Altes Rathaus
So großartig ohne Zweifel auch das Panorama des die Stadt überragenden Kaiserdomes sein mag – das bei Bamberg-Besuchern wahrscheinlich beliebteste Fotomotiv liegt zu Füßen der Kathedrale, mitten in der Regnitz: das Alte Rathaus der Stadt.
Ebenso pittoresk wie auch einzigartig erhebt sich der imposante Bau aus dem Fluss, mit der Inselstadt und dem Sandgebiet lediglich durch die Obere und die Untere Brücke verbunden. Die malerische Lage war beim Bau des Rathauses indes wohl kaum ausschlaggebend für die mehr als ungewöhnliche Ortswahl. Vielmehr resultierte der Standort aus einem über Jahrhunderte schwelenden Konflikt zwischen den Bürgern der Stadt einerseits und dem Bischof andererseits. Zunächst unterhalb des Domberges im sogenannten Sandgebiet gelegen, expandierte die von Handwerkern, Fischern, Müllern und Kaufleuten geprägte bürgerliche Stadt im 12. Jahrhundert bis auf die Insel, die nach und nach den Sand als Zentrum des weltlichen Bamberg ablöste.

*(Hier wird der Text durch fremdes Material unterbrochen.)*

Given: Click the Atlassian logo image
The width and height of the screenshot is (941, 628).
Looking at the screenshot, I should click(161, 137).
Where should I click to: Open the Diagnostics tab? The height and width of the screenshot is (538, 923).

Mit der wachsenden Bedeutung der sich auf der Insel entwickelnden, teilweise auch befestigten Marktsiedlung stieg natürlich auch der Wunsch der hier lebenden Bürger nach einem angemessenen Verwaltungszentrum. Dem stand jedoch der Bischof als oberster Stadtherr entgegen, der um die Einheit Bambergs fürchtete und die Herausbildung einer in sich abgeschlossenen Bürgerstadt um jeden Preis zu verhindern suchte. Die Bürger wiederum wollten ihr Rathaus, wenn dessen Bau schon nicht innerhalb der Stadtmauern möglich bzw. gewünscht war, in gehöriger Entfernung zum „bischofsnahen“ Sand errichten – die Folge war ein steingewordene Kompromiss: Quasi auf „neutralem“ Boden, außerhalb der Mauern der Inselstadt, aber auch in größtmöglicher Distanz zum Bischof wurde das Rathaus mitten in die Regnitz gebaut, zugleich als Klammer zwischen den beiden bürgerlichen Stadtteilen Sand und Insel, welche sich dergestalt ein deutlich sichtbares gemeinsames Verwaltungszentrum schufen.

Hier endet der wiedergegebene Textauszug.